Irrigation and fertilization are important factors affecting crop yields, soil N₂O, and CO₂. Simulated irrigation and fertilization can reduce greenhouse gas emissions from agriculture. However, crop yield and greenhouse gas mitigation efficiency depend on the sowing date, tillage practices, soil characteristics, mulching crops, organic amendments, and weather conditions. These factors may significantly affect the simulation accuracy of the DNDC model. This study mainly studied the irrigation and fertilization amounts with the most significant influence, and did not compare and simulate other influencing factors, which is another limitation of this paper. In addition, the DNDC model mentioned in this study also requires further model validation at sites with different soil, weather, and management practices to improve the accuracy of its estimations. This study provides a low-cost, data-driven approach to quantify climate-smart agricultural practices and strategically position them in areas that may offer the most significant potential for GHG mitigation. In the future, it is urgent to improve the dynamic simulation of soil nitrogen under long-term nitrogen stress, continuously improve the accuracy of the DNDC model, and include more influencing factors to study their interaction effects in order to broaden the application of the DNDC model and guide environmentally sustainable maize production.

5. Conclusions

In this paper, summer maize in Henan Province under a real-time irrigation system, with little prior research, was selected as the research object. From the perspectives of reducing agricultural greenhouse gas emissions and improving water-use efficiency, a field experiment of summer maize with water and fertilizer treatments under the real-time irrigation system was carried out over 2 years. The variation characteristics of total N₂O and CO₂ emissions from farmland under different water and fertilizer combinations were revealed. At the same time, the DNDC model was used to simulate the summer maize yields, total N₂O emissions, and total CO₂ emissions in Henan Province. The main conclusions are as follows:

(1)

Irrigation and fertilization significantly affected the summer maize yields, total N₂O emissions, and total CO₂ emissions under the real-time irrigation system, and there was a significant interaction between them.

(2)

The field-measured data of the summer maize yields verified the DNDC model. The results showed that the simulated values of the summer maize yields and total N₂O and CO₂ emissions from farmland with different water and fertilizer treatments under the real-time irrigation system were highly consistent with the measured values, indicating that the DNDC model can simulate summer maize yields and total greenhouse gas emissions from dryland farmland.
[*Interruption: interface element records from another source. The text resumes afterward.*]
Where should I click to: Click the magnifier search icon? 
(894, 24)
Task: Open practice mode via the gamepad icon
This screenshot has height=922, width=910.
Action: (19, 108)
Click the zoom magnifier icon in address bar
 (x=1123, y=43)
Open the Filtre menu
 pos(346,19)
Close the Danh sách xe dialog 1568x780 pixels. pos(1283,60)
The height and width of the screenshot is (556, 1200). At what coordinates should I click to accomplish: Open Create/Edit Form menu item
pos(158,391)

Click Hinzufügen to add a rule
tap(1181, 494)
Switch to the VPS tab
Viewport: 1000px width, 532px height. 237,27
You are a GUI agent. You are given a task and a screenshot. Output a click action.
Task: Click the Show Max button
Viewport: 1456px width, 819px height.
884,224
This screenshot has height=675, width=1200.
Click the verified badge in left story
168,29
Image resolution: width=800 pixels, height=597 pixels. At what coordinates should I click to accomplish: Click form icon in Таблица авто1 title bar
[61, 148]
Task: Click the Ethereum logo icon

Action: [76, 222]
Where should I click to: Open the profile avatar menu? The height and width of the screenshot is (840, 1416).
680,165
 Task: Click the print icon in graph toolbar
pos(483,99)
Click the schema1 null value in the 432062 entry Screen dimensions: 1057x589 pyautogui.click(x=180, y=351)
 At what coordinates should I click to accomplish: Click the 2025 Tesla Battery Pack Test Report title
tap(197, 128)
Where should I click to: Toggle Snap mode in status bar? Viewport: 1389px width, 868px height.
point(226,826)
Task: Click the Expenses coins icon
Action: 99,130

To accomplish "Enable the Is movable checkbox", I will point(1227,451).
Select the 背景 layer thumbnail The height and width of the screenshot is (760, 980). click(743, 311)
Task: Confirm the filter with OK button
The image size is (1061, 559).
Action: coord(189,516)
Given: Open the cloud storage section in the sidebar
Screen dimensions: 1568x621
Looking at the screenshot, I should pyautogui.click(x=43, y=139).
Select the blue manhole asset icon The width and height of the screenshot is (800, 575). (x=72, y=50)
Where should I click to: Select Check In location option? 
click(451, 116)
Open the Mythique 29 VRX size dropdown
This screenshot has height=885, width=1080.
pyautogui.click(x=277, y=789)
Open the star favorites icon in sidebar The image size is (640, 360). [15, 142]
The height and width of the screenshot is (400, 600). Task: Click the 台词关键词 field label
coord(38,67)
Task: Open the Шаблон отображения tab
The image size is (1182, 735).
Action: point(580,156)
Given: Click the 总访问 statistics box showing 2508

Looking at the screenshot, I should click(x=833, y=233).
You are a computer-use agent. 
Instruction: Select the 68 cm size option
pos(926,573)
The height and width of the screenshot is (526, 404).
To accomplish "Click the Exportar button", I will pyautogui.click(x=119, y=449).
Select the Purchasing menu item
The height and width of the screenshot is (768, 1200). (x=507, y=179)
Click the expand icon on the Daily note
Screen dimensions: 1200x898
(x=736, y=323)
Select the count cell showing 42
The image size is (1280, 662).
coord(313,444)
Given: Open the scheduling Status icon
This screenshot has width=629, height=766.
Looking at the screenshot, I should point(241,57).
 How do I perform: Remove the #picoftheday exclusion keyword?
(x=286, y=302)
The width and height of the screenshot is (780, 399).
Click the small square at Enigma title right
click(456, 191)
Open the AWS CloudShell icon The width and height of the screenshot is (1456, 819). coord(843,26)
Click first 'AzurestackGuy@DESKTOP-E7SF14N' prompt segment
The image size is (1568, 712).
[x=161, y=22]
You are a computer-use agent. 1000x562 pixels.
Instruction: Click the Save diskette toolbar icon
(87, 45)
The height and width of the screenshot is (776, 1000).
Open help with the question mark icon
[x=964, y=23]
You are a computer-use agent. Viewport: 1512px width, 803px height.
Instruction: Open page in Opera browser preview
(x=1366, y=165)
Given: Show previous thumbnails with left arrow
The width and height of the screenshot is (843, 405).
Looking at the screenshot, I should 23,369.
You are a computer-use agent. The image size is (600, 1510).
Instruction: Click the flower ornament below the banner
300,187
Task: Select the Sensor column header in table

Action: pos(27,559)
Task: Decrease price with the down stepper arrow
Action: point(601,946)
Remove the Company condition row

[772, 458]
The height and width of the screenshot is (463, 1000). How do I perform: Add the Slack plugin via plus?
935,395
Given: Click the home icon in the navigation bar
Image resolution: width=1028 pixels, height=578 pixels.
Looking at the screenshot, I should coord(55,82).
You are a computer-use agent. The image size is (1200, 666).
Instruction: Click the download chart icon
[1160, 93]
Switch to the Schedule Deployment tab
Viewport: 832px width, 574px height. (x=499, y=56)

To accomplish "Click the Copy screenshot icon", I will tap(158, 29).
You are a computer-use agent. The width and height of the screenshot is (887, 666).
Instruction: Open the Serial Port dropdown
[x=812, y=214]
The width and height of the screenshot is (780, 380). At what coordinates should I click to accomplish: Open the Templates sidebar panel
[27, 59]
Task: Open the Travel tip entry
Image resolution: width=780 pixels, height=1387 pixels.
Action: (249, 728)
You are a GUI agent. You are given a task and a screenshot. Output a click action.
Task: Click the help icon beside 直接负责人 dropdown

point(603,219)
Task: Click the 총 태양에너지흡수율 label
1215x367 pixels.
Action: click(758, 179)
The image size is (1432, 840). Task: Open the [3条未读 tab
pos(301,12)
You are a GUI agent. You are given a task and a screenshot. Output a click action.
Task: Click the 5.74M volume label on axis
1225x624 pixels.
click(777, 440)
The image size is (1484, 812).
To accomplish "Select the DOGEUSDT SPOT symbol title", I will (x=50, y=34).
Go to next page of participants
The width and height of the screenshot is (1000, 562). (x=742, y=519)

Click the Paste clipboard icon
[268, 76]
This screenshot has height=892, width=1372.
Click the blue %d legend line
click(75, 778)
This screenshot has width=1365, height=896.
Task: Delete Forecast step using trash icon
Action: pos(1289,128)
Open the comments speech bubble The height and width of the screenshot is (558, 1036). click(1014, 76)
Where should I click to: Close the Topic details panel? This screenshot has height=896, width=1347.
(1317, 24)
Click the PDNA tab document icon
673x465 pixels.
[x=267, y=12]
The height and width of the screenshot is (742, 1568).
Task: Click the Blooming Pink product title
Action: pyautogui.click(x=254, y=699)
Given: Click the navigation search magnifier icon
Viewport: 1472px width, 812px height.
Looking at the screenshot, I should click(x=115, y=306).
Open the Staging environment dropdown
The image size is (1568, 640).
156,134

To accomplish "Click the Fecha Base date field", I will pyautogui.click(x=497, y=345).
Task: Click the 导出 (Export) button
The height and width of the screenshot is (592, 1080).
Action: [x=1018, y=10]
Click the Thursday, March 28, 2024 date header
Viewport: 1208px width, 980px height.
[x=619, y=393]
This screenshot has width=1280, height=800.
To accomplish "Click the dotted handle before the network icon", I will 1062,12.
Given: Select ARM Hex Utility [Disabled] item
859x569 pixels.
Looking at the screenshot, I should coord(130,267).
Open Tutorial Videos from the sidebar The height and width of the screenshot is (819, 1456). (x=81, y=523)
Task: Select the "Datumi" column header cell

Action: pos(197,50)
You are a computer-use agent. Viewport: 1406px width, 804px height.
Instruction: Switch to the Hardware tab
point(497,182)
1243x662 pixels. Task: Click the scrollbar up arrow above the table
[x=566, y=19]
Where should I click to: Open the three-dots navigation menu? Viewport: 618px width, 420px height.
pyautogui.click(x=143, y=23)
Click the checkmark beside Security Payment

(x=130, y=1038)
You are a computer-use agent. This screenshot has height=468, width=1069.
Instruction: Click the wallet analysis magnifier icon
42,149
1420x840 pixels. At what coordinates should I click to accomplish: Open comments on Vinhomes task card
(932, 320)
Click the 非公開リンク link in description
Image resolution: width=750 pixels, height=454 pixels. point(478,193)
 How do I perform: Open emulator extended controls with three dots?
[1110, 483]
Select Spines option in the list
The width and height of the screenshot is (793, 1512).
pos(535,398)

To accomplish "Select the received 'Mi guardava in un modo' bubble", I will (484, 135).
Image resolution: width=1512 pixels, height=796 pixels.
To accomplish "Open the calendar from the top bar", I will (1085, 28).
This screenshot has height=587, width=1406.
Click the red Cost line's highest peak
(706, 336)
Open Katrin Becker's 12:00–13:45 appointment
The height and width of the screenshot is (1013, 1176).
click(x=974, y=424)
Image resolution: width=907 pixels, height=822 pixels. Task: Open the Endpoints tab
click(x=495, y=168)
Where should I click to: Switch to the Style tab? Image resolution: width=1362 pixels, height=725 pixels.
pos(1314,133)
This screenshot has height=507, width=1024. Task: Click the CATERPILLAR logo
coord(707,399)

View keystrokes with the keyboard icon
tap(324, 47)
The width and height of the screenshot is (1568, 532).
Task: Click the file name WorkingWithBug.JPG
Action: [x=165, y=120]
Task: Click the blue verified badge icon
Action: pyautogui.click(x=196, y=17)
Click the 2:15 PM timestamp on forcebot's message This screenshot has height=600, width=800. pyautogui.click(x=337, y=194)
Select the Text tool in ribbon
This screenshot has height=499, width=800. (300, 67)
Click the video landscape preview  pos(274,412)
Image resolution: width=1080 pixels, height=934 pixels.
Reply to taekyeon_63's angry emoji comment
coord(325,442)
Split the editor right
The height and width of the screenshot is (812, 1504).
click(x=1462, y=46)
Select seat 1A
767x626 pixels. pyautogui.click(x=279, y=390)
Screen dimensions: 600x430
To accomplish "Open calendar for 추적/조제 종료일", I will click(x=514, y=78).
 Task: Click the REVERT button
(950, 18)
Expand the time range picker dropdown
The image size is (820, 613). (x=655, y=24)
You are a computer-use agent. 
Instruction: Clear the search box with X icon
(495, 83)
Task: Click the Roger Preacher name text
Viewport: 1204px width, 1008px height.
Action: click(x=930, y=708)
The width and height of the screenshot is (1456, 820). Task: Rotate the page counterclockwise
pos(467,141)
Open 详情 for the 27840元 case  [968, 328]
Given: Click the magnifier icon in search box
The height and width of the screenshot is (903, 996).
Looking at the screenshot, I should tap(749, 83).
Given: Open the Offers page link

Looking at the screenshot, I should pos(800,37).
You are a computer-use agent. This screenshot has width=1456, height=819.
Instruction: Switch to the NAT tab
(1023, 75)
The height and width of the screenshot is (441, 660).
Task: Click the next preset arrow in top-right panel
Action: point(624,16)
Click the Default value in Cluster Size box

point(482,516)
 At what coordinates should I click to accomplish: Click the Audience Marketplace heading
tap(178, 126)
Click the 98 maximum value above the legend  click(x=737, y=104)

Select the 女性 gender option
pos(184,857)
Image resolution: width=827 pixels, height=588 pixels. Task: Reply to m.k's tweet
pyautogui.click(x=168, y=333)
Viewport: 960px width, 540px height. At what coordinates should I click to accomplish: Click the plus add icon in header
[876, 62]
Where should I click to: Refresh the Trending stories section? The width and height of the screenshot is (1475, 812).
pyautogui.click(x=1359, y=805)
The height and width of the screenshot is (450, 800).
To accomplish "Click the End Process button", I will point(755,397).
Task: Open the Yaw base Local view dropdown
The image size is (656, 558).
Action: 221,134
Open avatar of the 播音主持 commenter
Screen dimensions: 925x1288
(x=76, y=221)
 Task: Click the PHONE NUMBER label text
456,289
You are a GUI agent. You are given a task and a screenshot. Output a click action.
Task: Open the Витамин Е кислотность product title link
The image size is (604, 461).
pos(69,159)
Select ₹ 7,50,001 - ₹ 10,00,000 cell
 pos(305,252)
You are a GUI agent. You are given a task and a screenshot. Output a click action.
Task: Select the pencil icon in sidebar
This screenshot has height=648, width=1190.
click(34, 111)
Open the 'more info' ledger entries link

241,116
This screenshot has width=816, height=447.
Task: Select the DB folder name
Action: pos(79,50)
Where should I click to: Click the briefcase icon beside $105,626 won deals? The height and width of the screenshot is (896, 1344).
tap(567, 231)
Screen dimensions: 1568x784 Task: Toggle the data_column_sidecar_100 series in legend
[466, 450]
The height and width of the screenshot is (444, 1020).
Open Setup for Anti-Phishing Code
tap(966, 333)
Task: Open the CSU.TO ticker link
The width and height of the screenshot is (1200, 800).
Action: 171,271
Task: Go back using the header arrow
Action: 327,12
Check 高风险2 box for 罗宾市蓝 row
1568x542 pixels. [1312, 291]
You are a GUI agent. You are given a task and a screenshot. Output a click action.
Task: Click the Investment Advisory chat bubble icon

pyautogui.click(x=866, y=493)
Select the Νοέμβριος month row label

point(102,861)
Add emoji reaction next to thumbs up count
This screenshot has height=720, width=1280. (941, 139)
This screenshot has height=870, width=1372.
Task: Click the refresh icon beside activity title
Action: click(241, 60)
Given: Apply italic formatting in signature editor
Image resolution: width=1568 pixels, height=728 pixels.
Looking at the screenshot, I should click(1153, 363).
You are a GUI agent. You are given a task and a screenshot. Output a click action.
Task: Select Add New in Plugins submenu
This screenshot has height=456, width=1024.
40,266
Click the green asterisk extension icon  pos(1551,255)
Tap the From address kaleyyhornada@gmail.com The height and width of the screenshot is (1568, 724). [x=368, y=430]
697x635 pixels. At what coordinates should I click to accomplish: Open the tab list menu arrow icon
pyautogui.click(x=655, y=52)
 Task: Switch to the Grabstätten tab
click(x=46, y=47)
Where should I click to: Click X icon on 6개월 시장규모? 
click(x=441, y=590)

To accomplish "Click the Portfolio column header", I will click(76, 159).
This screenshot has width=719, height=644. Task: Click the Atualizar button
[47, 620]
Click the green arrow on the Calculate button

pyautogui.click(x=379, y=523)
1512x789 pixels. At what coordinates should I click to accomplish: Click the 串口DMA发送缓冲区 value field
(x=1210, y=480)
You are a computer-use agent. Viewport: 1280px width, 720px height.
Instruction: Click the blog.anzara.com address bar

The application of the model to evaluate greenhouse gas emissions from dryland farmland has certain reliability.

(3)

Under the simulated scenario, the summer maize yields under the real-time irrigation system in 2023 and 2024 increased by 4.43% and 4.38% compared with those under full irrigation. In addition, the total N₂O emissions from farmland were reduced by 6.56% and 6.22%, respectively, compared with full irrigation, while the total CO₂ emissions from farmland were 14.49% and 14.79% lower than those of full irrigation, indicating that the real-time irrigation system saved water, increased yields, and reduced greenhouse gas emissions from farmland.